* _Work instructions_:
1. In the passage on the Lord's prayer, how often does the writer use that prayer as a template?
2. Summarize the passage on the Lord's prayer in two sentences.
3. Rewrite the paragraph of the passage on the Lord's prayer that begins "Now the wonderful thing" as a short bulleted list, keeping its main facts.

* _Excerpt to read_:

Now the wonderful thing about the Lord’s prayer is that it is not only an example of a short prayer to God that the Lord recommends but it is also a wonderful template of prayer for us. So as we go through these different items understand that we might spend 5-50 minutes or more in prayer under each of these phrases. I almost daily use the Lord’s prayer as my template for prayer and I will spend time thinking about how God can be hallowed in my own life, my marriage, my family, my church, my extended family, neighborhood etc. and I pray specifically through these different areas. Hallowed be your name God in all these peoples lives in these specific ways and in these specific situations.
2.2.

* _Information supplied_:

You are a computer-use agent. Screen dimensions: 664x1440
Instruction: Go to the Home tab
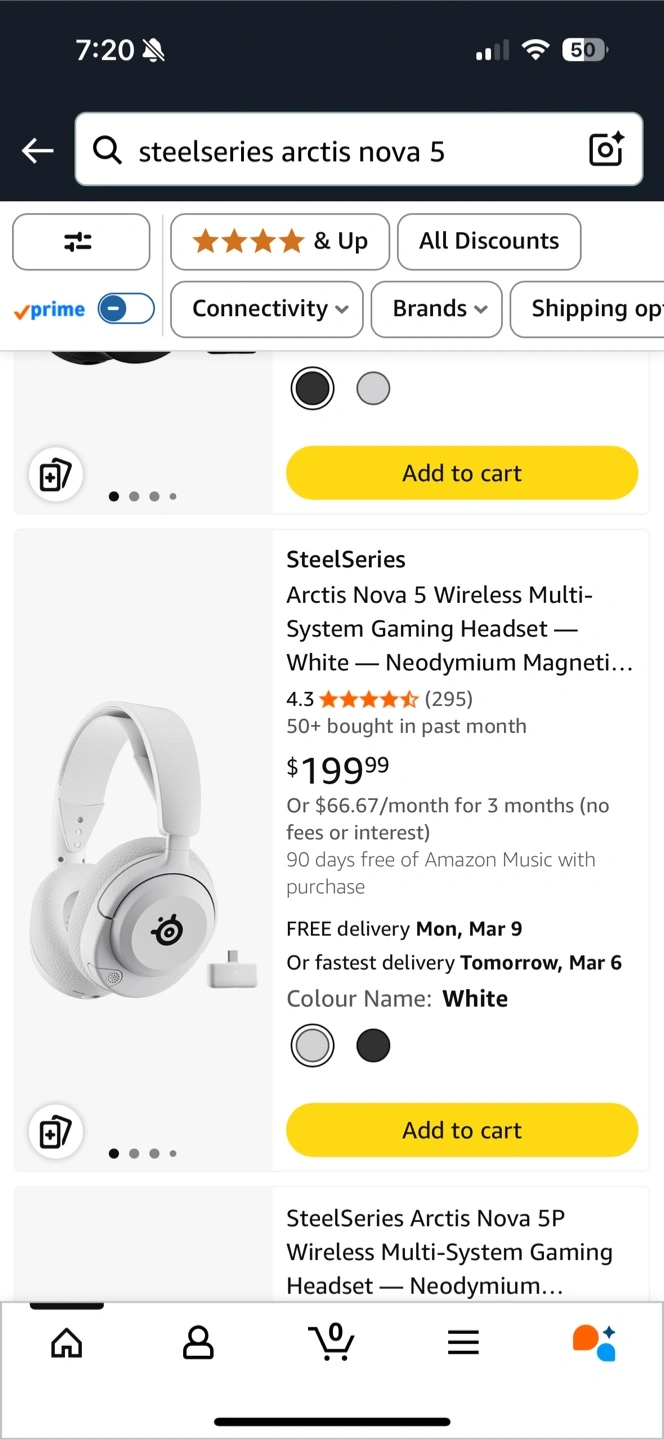pos(67,1342)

* _Expected responses_:
1. Almost daily.

2. The Lord's prayer is both a short prayer the Lord recommends and a template for prayer, and a person might spend 5 to 50 minutes or more praying under each of its phrases. The writer uses it almost daily, praying specifically for God to be hallowed in areas such as their own life, marriage, family, church, extended family and neighborhood.

3.
- The Lord's prayer is an example of a short prayer that the Lord recommends, and it is also a template for prayer.
- A person might spend 5 to 50 minutes or more praying under each of its phrases.
- The writer uses it as a template for prayer almost daily.
- The writer thinks about how God can be hallowed in their own life, marriage, family, church, extended family, neighborhood and other areas, and prays specifically through each one.
- The prayer asks that God's name be hallowed in these people's lives, in specific ways and specific situations.